DOCUMENT TEXT:
* * * * * * * * *
Police are investigating the cause of the collapse, and some people have been detained, Chang said.

“We will publicize the result of the investigation in due course,” he said.

The initial cave-in of one of the pit’s walls occurred about 1 p.m. Wednesday, burying people and mining trucks in tons of rocks and sand. It was followed about five hours later by the additional landslide, forcing the work suspension.

The official Xinhua News Agency said about 900 rescuers with heavy equipment were on the scene and had resumed the search by Thursday morning.

Chinese President Xi Jinping called for “all-out efforts in search and rescue” and for “ensuring the safety of people’s lives and property and maintaining overall social stability.”

Images of the collapse distributed by CCTV showed a massive wall of debris rushing down a slope onto people and vehicles below.
* * * * * * * * *
MATERIAL PROVIDED:
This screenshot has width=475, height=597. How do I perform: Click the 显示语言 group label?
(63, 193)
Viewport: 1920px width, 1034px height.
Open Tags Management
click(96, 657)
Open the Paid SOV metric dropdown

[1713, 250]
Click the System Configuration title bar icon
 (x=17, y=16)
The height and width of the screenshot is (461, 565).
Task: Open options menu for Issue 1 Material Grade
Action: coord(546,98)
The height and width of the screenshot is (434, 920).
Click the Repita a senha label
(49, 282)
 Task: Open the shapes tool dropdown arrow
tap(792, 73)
* * * * * * * * *
TO DO:
1. Reproduce the part of the mine collapse report starting with "The initial cave-in" and going on through "and vehicles below.".
2. Using the mine collapse report, decide whether each statement agrees with it. Answer yes or no, and quote the words that decide each one.
(a) About 900 rescuers with heavy equipment were at the site.
(b) The additional landslide came about two hours after the first cave-in.
(c) Some people have been detained.
3. List every named person and named organization that appears in the mine collapse report.
The rows come from a separate source and are unrelated to the mine collapse report.

TASK RESULTS:
1.
The initial cave-in of one of the pit’s walls occurred about 1 p.m. Wednesday, burying people and mining trucks in tons of rocks and sand. It was followed about five hours later by the additional landslide, forcing the work suspension.

The official Xinhua News Agency said about 900 rescuers with heavy equipment were on the scene and had resumed the search by Thursday morning.

Chinese President Xi Jinping called for “all-out efforts in search and rescue” and for “ensuring the safety of people’s lives and property and maintaining overall social stability.”

Images of the collapse distributed by CCTV showed a massive wall of debris rushing down a slope onto people and vehicles below.

2.
(a) Yes: "about 900 rescuers with heavy equipment were on the scene"
(b) No: "It was followed about five hours later by the additional landslide"
(c) Yes: "some people have been detained"

3.
Chang
Xinhua News Agency
Xi Jinping
CCTV